Le remède, c’est la pauvreté

 

PENDANT PRÈS DE DEUX ANS, en 1974-1975, Goffredo Parise a tenu dans le Corriere della Sera une rubrique entièrement dédiée au dialogue avec les lecteurs. Il leur donnait voix le plus possible. Les trois textes que nous présentons en sont extraits1. On en déduira (question aussi de méthode) que la démocratie est difficile, et plus difficile encore l’accomplissement du vœu de don Lorenzo Milani, « la véritable culture, celle qu’aucun homme n’a encore possédée, repose sur deux choses : appartenir à la masse et posséder la parole2. » Vœu pieux, en vérité... Les rêves ont la vie dure, leurs chimères nous hantent. Rien, bien sûr, comme si souvent, n’est directement « utilisable » pour notre temps ; indirectement, oui. Avec du reste les mêmes constats, au fond peu encourageants, ceux qu’établit, entre les lignes, le dernier texte : le peuple, s’il a jamais existé, a disparu depuis longtemps, et l’individu anonyme, statistique, comme disait Capograssi3, est déplorablement inférieur à lui-même, déplorablement nul et servile. Le résultat est patent, et une majorité, sous des remuements de surface et des révoltes aussi convenues que monotones et prévisibles, s’en accommode finalement très bien. On ne sonde pas les reins ni les cœurs, c’est l’évidence, et de ce côté, on fait par hypothèse, qui ne coûte rien, acte d’espérance ou de ferveur (du moins y travaille-t-on) ; mais si l’on prend et l’idée et la réalité démocratiques comme critères, l’individu qui devrait les constituer, l’individu constituant est un cloaque. 

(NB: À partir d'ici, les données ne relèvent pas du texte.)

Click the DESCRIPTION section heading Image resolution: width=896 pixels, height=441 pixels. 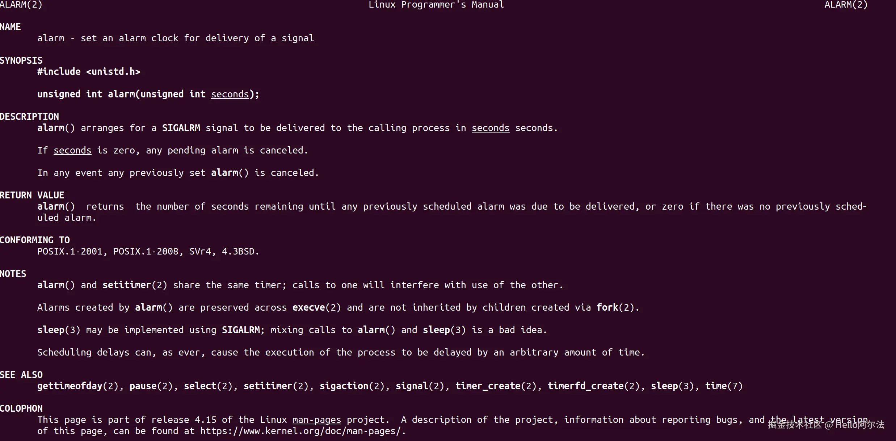(x=29, y=117)
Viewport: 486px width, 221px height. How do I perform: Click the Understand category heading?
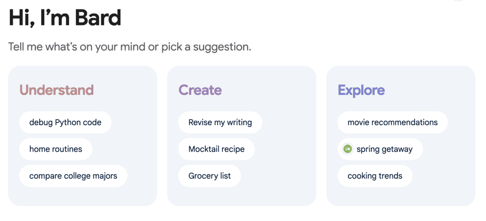pyautogui.click(x=57, y=90)
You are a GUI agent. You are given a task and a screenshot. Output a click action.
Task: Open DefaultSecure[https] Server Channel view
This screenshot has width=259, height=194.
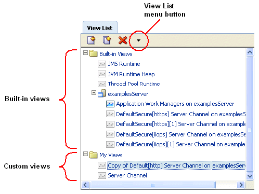[181, 114]
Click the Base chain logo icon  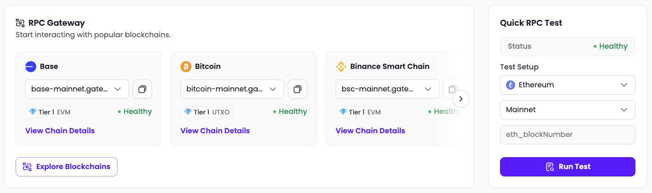(30, 67)
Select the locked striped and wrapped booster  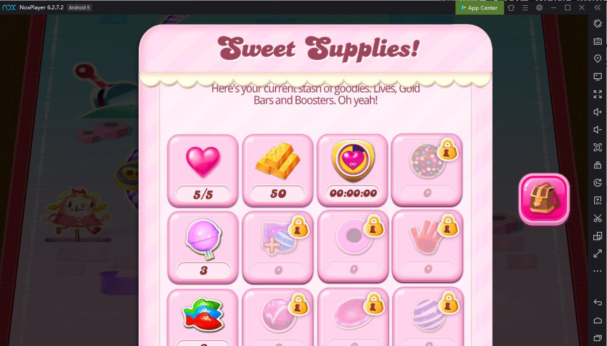(277, 247)
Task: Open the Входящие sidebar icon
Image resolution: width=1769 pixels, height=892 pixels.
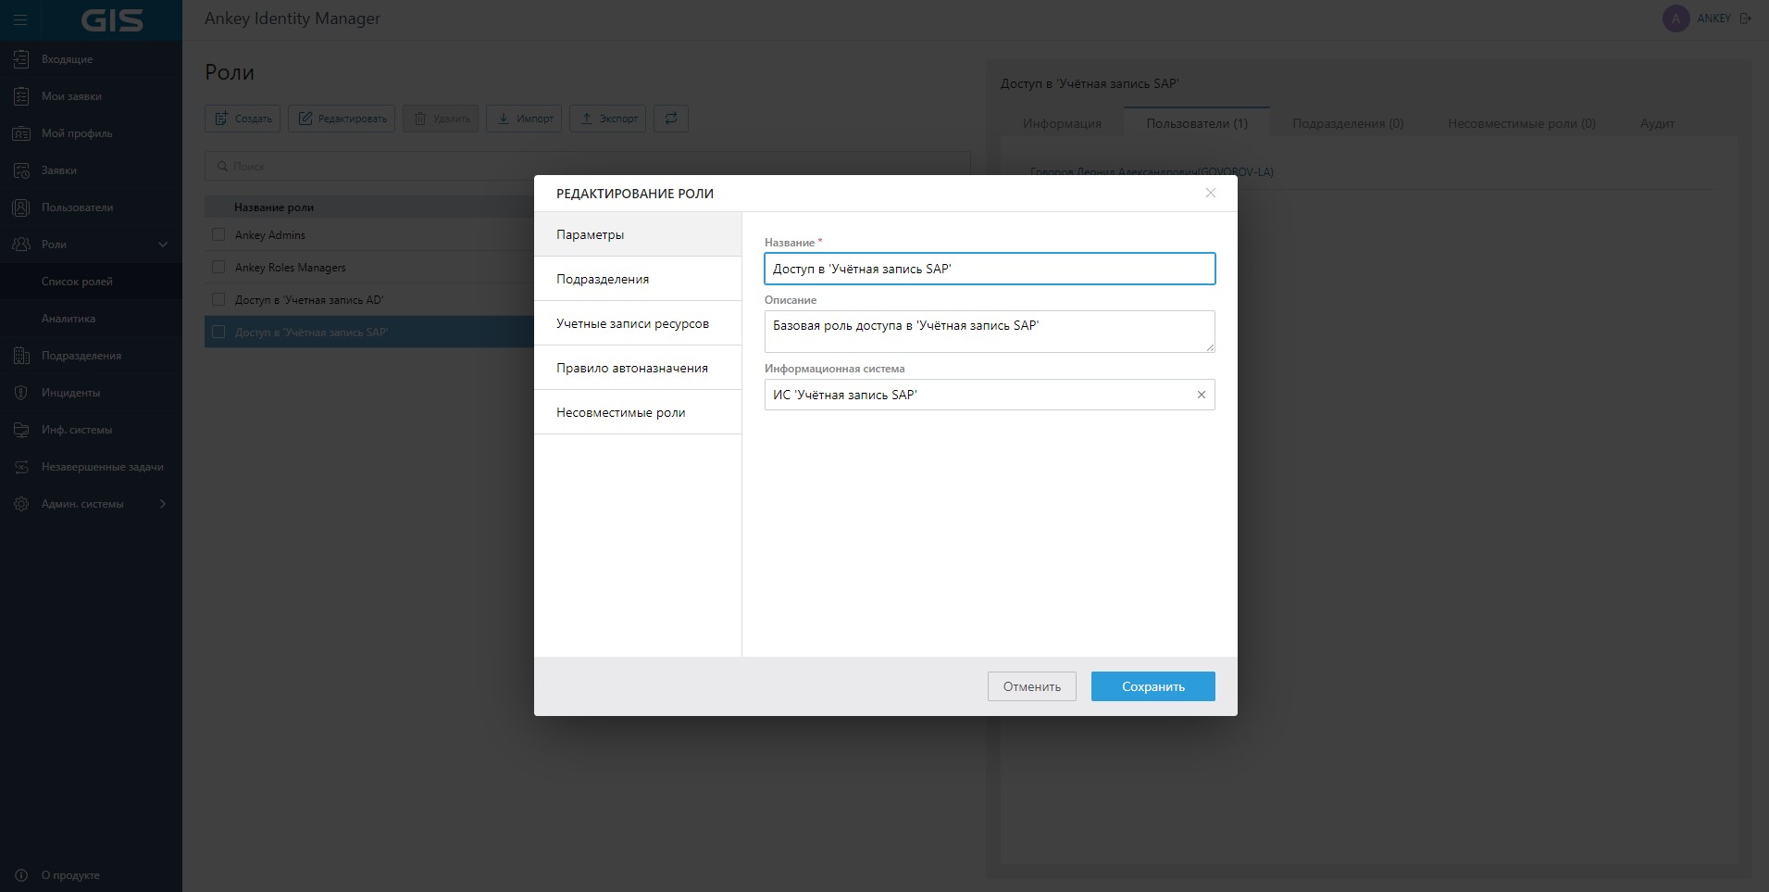Action: click(21, 59)
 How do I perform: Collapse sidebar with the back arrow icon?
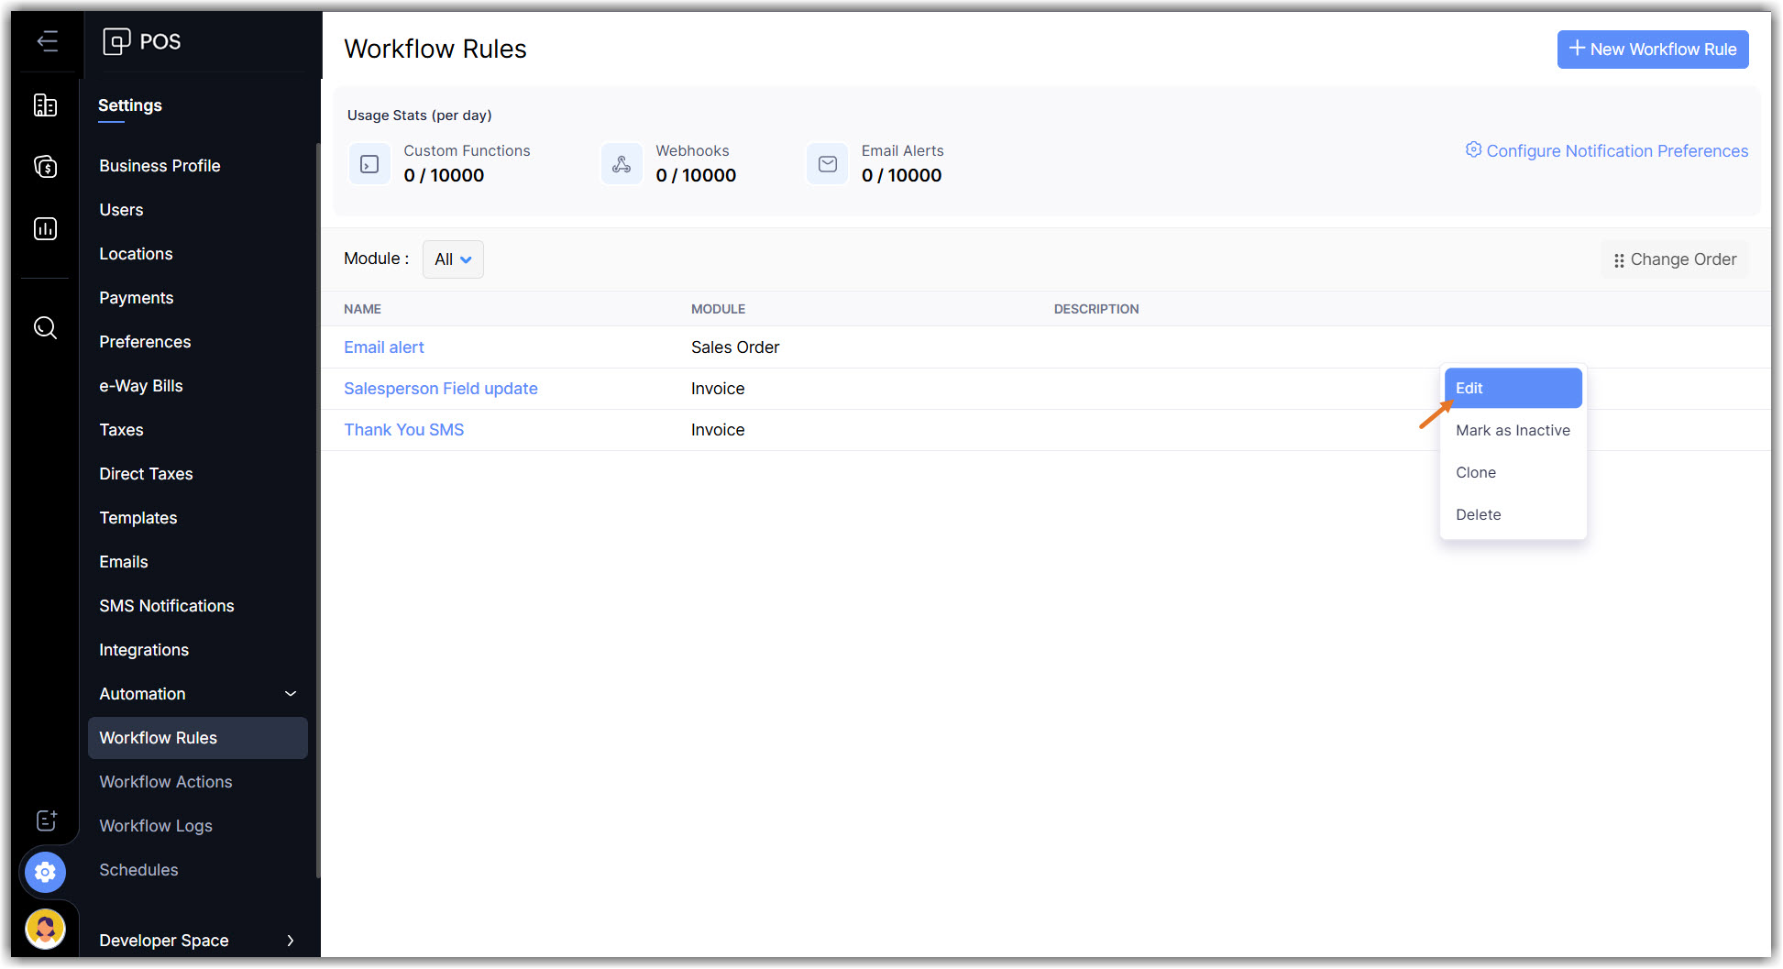pyautogui.click(x=47, y=41)
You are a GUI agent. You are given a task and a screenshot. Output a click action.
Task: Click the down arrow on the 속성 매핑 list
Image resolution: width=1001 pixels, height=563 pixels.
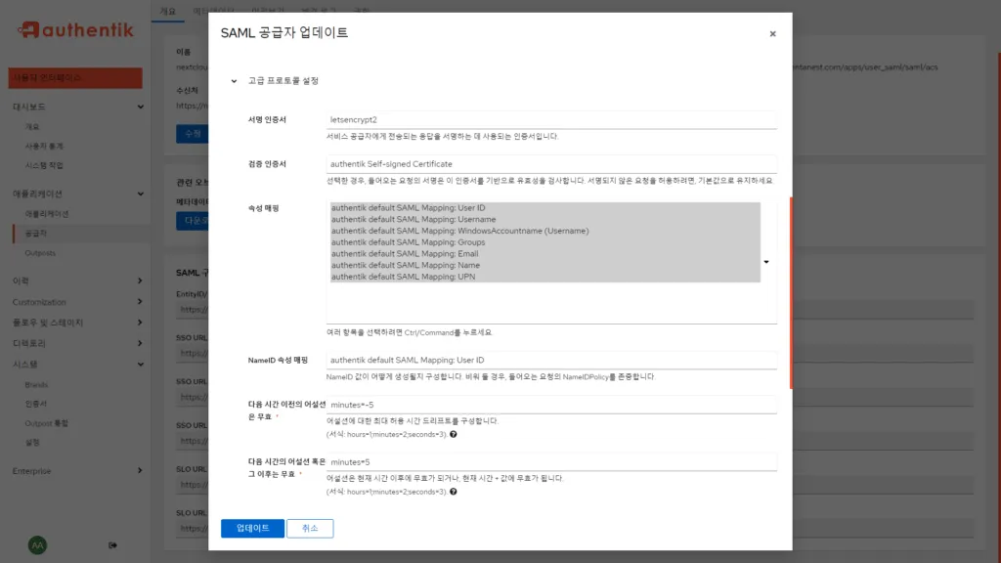[x=766, y=262]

Triste évidence, mais évidence tout de même. Évidence triomphante depuis qu’un certain nombre d’ennuis ont cessé — du moins dans les pays dits libres — vers 1945, et triomphante en raison même de cette liberté. Quelques esprits l’avaient prédit, ou tout simplement dit, parce qu’ils étaient capables de voir et de penser — phénomène suffisamment rare pour qu’il donne naissance à ce qu’on appelle lecture (et c’est pourquoi la lecture s’efface). Ainsi Satta, dès 1945, précisément : « Il y a en vérité une naïveté impardonnable à penser que le peuple, au seul motif de sa pauvreté, nourrirait un sentiment mystique d’hostilité à l’égard du riche, et serait prêt à partir en croisade pour l’établissement d’une justice sociale — pour un peu, le règne de Dieu sur la terre. Le peuple est composé d’individus, et s’il y a bien une chose à laquelle ces individus aspirent, c’est à devenir riches eux-mêmes, en se substituant, là où il n’y a pas d’autre moyen possible, aux riches d’aujourd’hui. En tout pauvre, il y a un riche en puissance4. » Mais l’époque où nous sommes (précisément parce qu’elle est « démocratique ») aime moins encore que les autres qu’on lui dise la vérité. Moins « métaphysique », assurément, Parise, que Satta5, ou que Benjamin (au fond) évoquant la pauvreté d’expérience avant le triste accomplissement qu’il ne connaîtra pas, ou encore, si différent parussent-ils, que Ramuz ou Chappaz. Reste que c’est toujours la même évidence. On eût aimé qu’elle cessât ses ravages au moment où Parise écrivait.

 

  • 1 Goffredo Parise (1929-1986), « Il rimedio è la povertà », « Scuola e Tv », « Ragione intima e ragione pubblica », dans Id, Dobbiamo disobbedire, a cura di Silvio Perrella, Milan, Adelphi, 2013, pp. 17-22, 36-41, 61-66.
  • 2 Scuola di Barbiana (Lorenzo Milani), Lettera a una professoressa (1966), Florence, Libreria editrice fiorentina, 1996, p. 105 ; trad. fr. Michel Thur- lotte, Lettre à une maîtresse d’école, Paris, Mercure de France, 1968, pp. 139-140. 
  • 3 Cf. par exemple Introduction à la vie éthique, Paris, Éditions de la revue Conférence, 2012, p. 183 ; Incertitudes sur l’individu, Paris, Éditions de la revue Conférence, 2013, p. 122, etc.
  • 4 Salvatore Satta, De Profundis, Paris, Éditions de la revue Conférence, 2012, p. 71.